Le Passe Muraille

Portrait de Walser au journal ouvert

   

À propos de l’inédit De la lecture des journaux, 

par Peter Utz

On se représente plus volontiers Robert Walser en promeneur, marchant d’un pas vif, qu’installé à une table de café, le journal à la main. On le verrait bien devant un décor de paysage, si possible saupoudré de neige, plutôt que pris dans la frénésie de la grande ville. Et on préfère le lire dans un des petits volumes aussi superbes que discrets conçus par son frère que sur du papier journal ordinaire, éphémère. Et pourtant, dès le départ, le média de Walser est le journal. C’est dans le Bund de Berne que paraissent ses premiers poèmes et, à Berlin, il réussit sa percée littéraire non seulement grâce à ses trois romans et ses textes publiés dans des revues réputées, mais aussi avec des articles parus dans de grands quotidiens, notamment le Berliner Tageblatt et la Frankfurter Zeitung. On ne le sait d’ailleurs que depuis peu, car Walser lui-même n’a d’abord pas conservé la production de cette première période journalistique. Plus tard seulement, aux époques biennoise et surtout bernoise, il y reviendra et sera contraint d’axer entièrement sur la presse son existence matérielle et littéraire.

Publié ici pour la première fois en français, De la lecture des journaux est un texte qui vient lui aussi d’être redécouvert : dans la Neue Freie Presse de Vienne du 6 octobre 1907. Il s’agit du journal le plus important de la monarchie danubienne, qui publie par exemple un Hugo von Hofmannsthal et bien d’autres éminents Viennois et qui donc, en raison de son impact médiatique, est sans cesse violemment attaqué par Karl Kraus. Sans se démonter, Walser intervient dans ce piaillement médiatique avec un texte qui prend pour thème le média lui-même. Pas une de ses invectives médiatiques orchestrées avant tout, aujourd’hui comme hier, par ceux qui ne dépendent plus de ces médias, mais une profession de foi déjà quasi euphorique en faveur du journal et, surtout, de la lecture des journaux.
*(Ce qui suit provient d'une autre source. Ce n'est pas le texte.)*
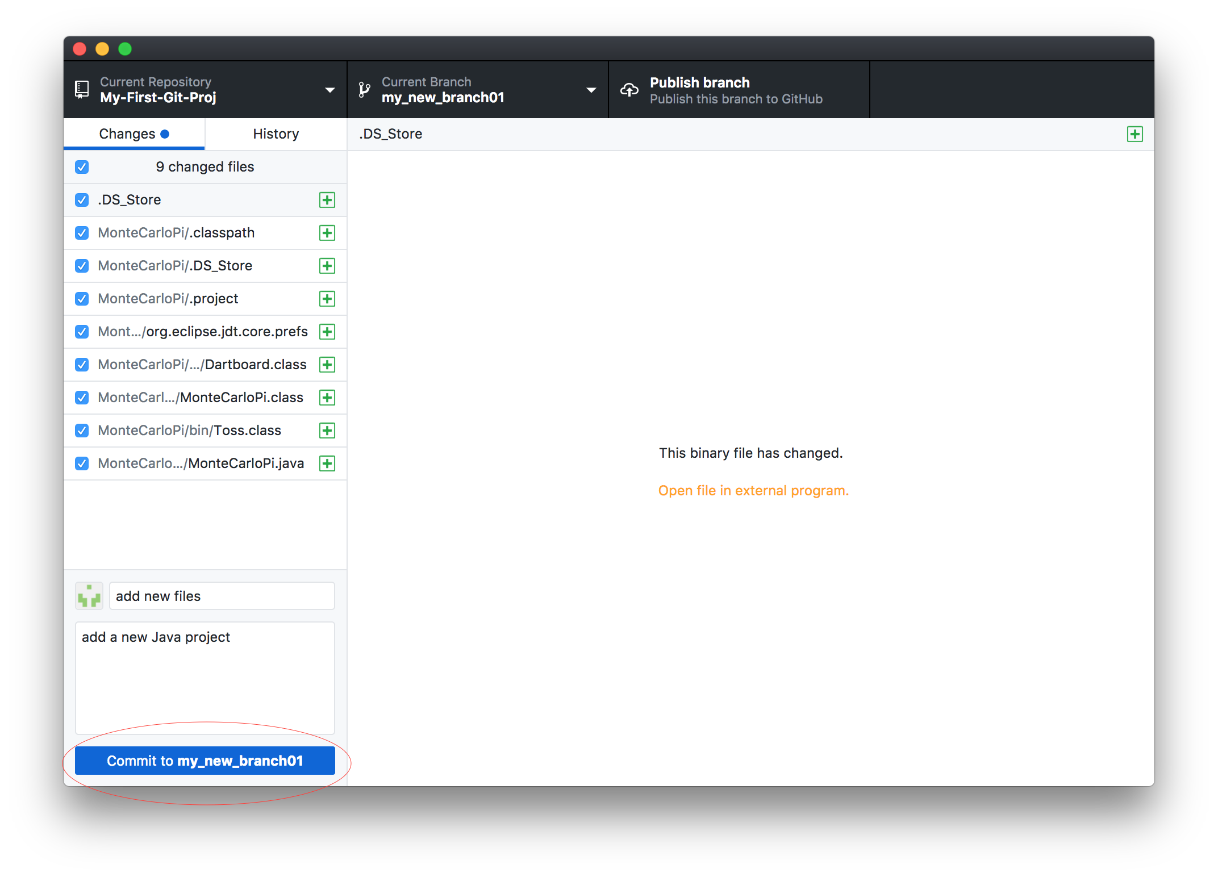Click the Publish branch cloud upload icon
The image size is (1218, 877).
point(629,90)
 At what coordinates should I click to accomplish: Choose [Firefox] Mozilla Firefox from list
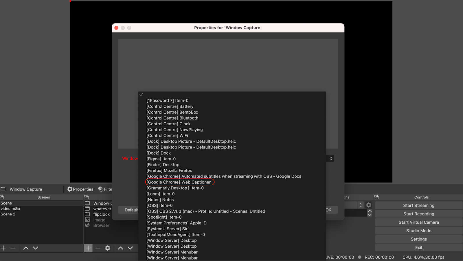169,171
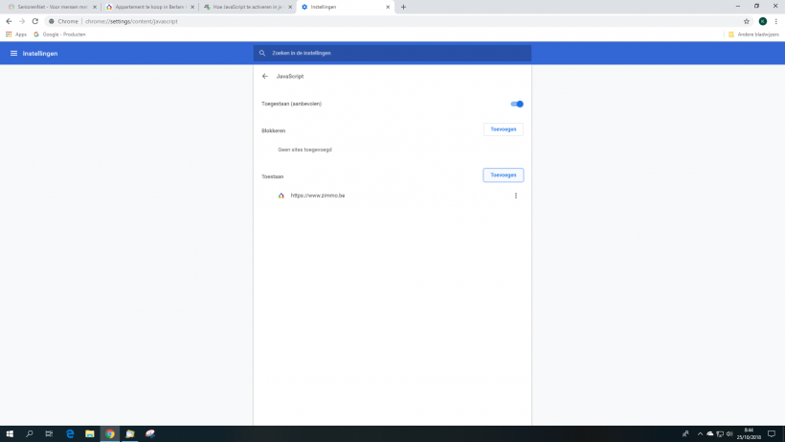The image size is (785, 442).
Task: Open the Chrome three-dot menu
Action: [x=776, y=21]
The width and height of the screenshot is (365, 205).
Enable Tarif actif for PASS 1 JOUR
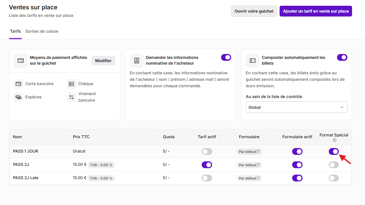coord(207,152)
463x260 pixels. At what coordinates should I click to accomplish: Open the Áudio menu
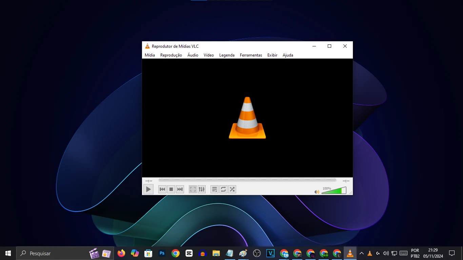[x=193, y=55]
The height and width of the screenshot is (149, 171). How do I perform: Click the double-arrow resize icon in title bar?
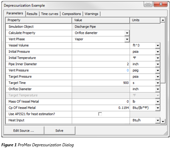pyautogui.click(x=148, y=4)
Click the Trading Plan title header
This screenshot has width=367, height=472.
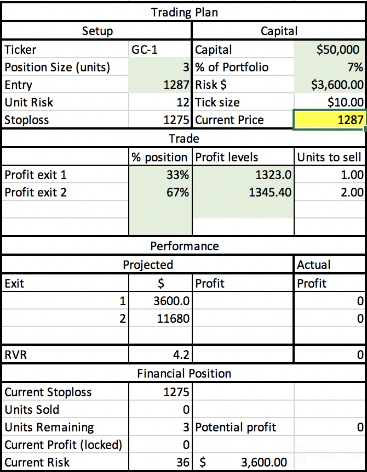pos(184,13)
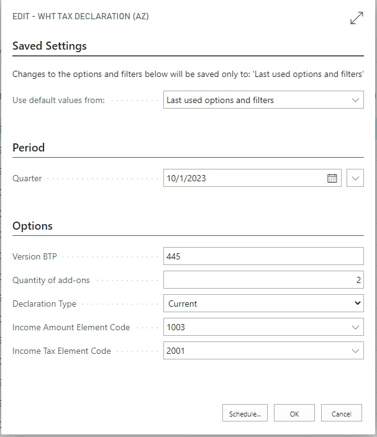Expand the Income Amount Element Code lookup arrow
The image size is (377, 437).
point(355,327)
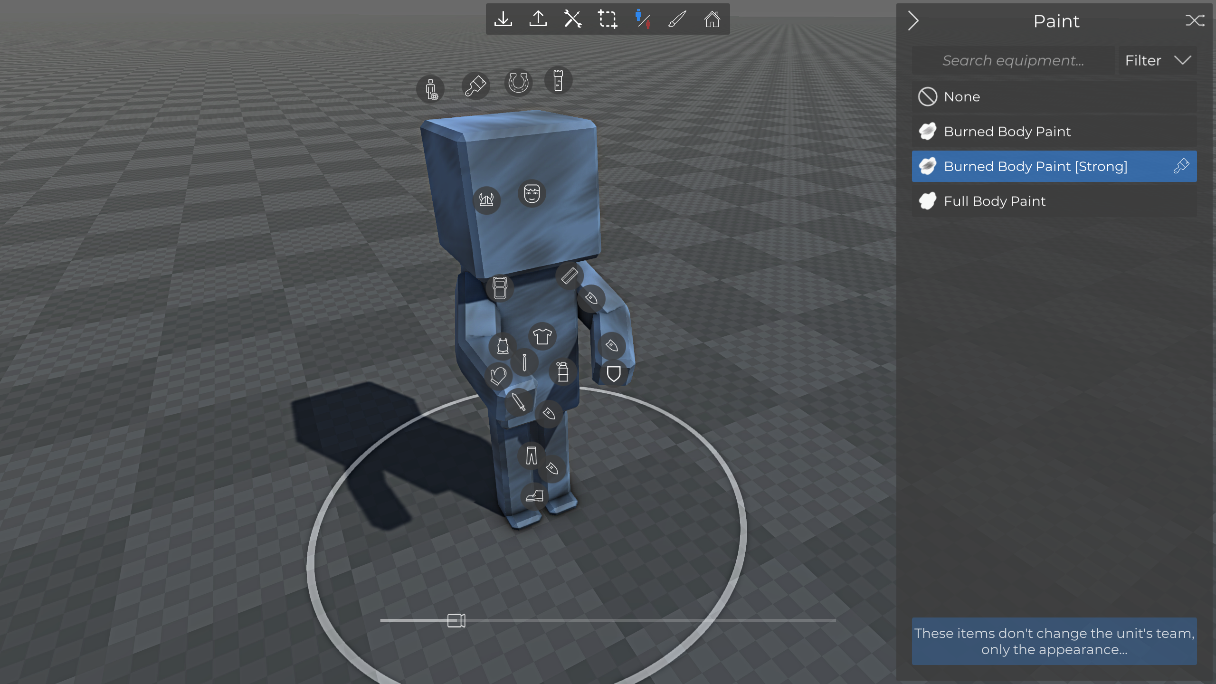Image resolution: width=1216 pixels, height=684 pixels.
Task: Select the crossed swords battle icon
Action: 573,19
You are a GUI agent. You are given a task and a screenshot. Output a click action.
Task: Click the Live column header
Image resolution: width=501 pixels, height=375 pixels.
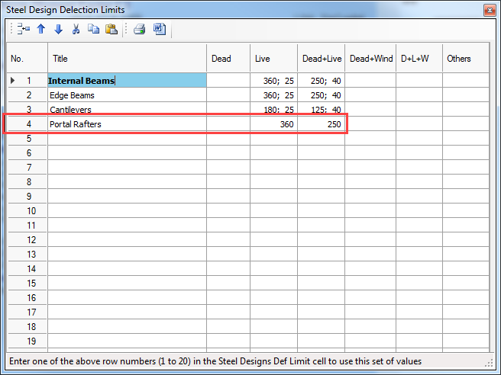point(273,59)
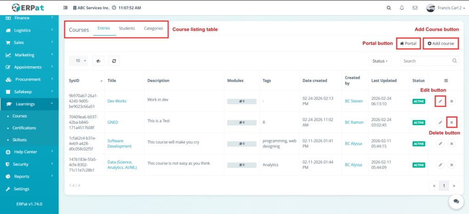
Task: Open the table column options menu icon
Action: (446, 80)
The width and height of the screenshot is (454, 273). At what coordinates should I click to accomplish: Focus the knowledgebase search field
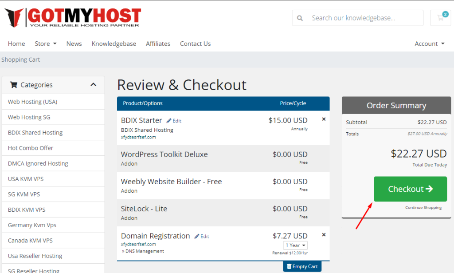(364, 18)
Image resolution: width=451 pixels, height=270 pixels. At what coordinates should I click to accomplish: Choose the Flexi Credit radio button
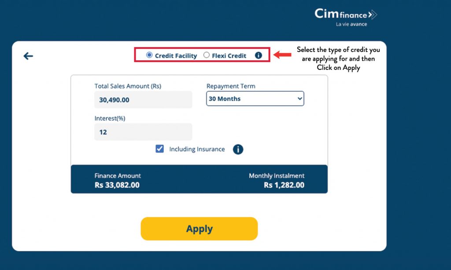click(206, 55)
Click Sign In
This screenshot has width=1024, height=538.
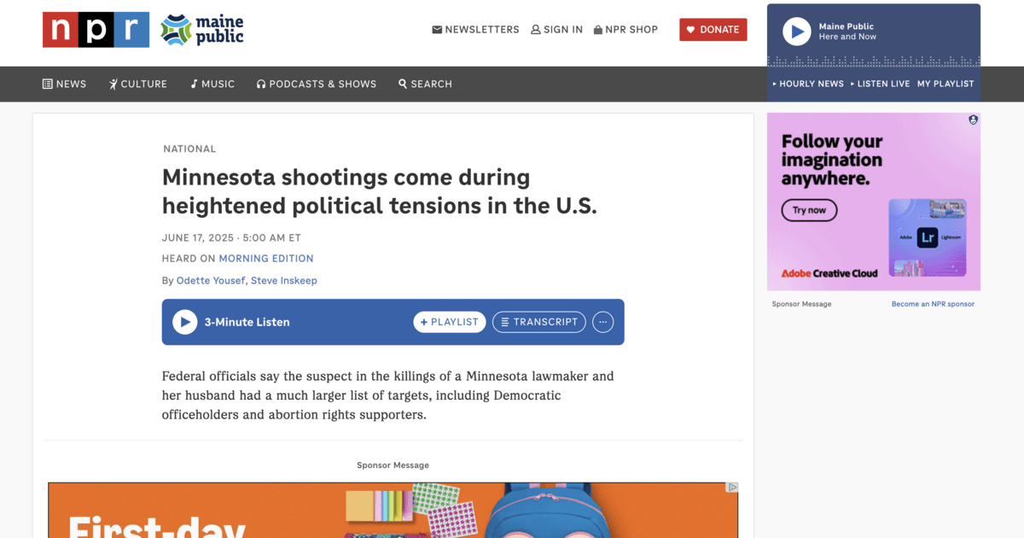(x=556, y=30)
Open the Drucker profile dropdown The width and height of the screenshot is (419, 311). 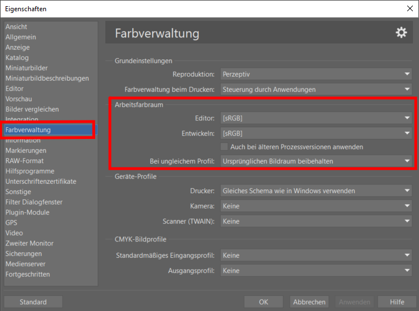click(316, 191)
Une ancienne métaphore humaniste voyait le monde comme un livre qu’il nous faut déchiffrer. Walser la modernise ici radicalement: le livre devient un journal. Un cliché tenace de la critique tient le journal pour un rideau qui modifie la vision de la réalité. Walser, au contraire, le présente comme une fenêtre grande ouverte sur le monde. Il ne se lasse pas de vanter la «véritable culture », la «profusion des choses à savoir » qui se diffusent par le journal. Car face au journal, tous paraissent égaux : le journal pénètre jusque dans les vallées les plus reculées et les plus basses couches de la société ; il est à ce titre, selon Walser, un média de promotion de l’égalité sociale. Pourtant, il n’est pas pour lui un média de nivellement, puisque chacun le lit individuellement. Par la lecture des journaux, chacun participe au tout sans se perdre dans ce tout. Et au-delà, chacun exerce ce que Walser ramène ici sans cesse à une notion centrale pour lui : son « attention ». On doit lire les journaux avec attention, car ils font eux aussi preuve d’attention, y compris pour le plus petit événement. Dans cette perspective encore, le journal est le média de l’égalité : tout lui est pareillement significatif. Il est alors une image du monde et quiconque sait le lire avec attention ne passera plus distraitement devant les choses en apparence anodines, car en elles peut se cacher « ce qu’il y a de plus beau, de plus profond ». Ce texte est ainsi programmatique de toute l’oeuvre future de Walser, de l’attention qu’il porte, durant ses interminables promenades d’écrivain, aux détails même les plus minimes du quotidien. Et cette attention se transmet à son lecteur : comme cette vieille femme déjà presque aveugle lisant le journal, que l’auteur nous dépeint ici de manière émouvante, le lecteur de textes de Walser est amené à prendre « une part vivante au vivant du quotidien». Ce «vivant du quotidien » s’incarne dans les journaux, même lorsqu’on les a déjà négligemment jetés —vieux papier éphémère, auquel Walser, dans le média éphémère qu’est le journal lui-même, consacre son attention, le soustrayant ainsi à l’oubli.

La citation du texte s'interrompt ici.